The Nigerian Upstream Petroleum Regulatory Commission (NUPRC) has announced it will withhold export permits from oil producers that fail to meet their domestic crude supply obligations to local refineries, including the Dangote Refinery, Africa’s largest.
The directive, issued Monday, is aimed at enforcing provisions of the Petroleum Industry Act (PIA), which mandates oil companies to allocate specific crude volumes for domestic refineries before exporting. The commission’s Chief Executive, Gbenga Komolafe, emphasized that failure to comply would lead to severe penalties.
The move follows growing concerns from the Dangote Refinery and other local refineries about insufficient crude supply. According to Komolafe, the NUPRC held a meeting with oil producers and refiners last week to address the issue. Refiners accused producers of neglecting their obligations, while producers countered that local refineries were offering uncompetitive prices, forcing them to sell abroad.
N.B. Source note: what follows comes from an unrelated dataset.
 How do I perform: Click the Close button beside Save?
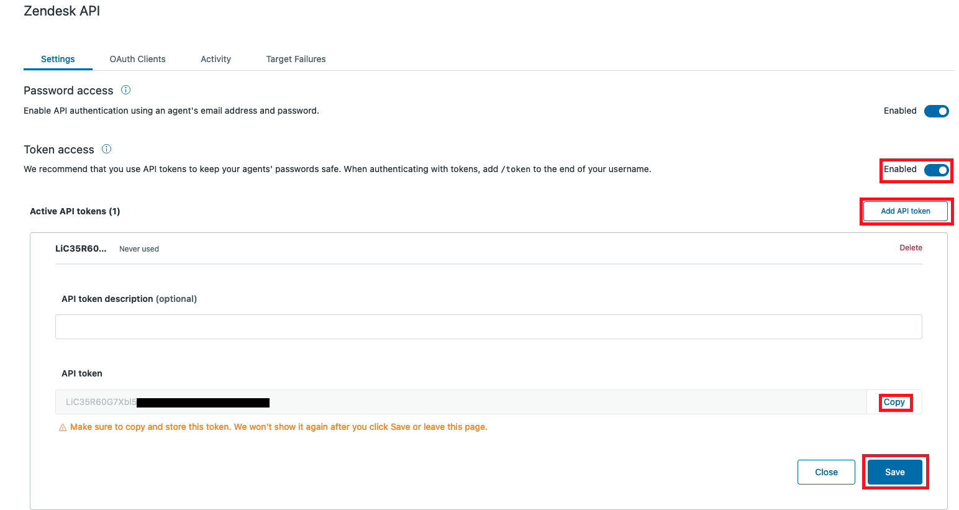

Komolafe reiterated that the diversion of crude cargo intended for domestic refining is illegal. “The commission will henceforth disallow export permits for any designated crude cargo meant for local refineries that is diverted,” he said.
For the first half of 2025, Nigerian refineries are projected to require 770,500 barrels of crude oil per day, with the Dangote Refinery alone needing 550,000 bpd, according to NUPRC data. The new enforcement is expected to boost local refining capacity and strengthen Nigeria’s energy security.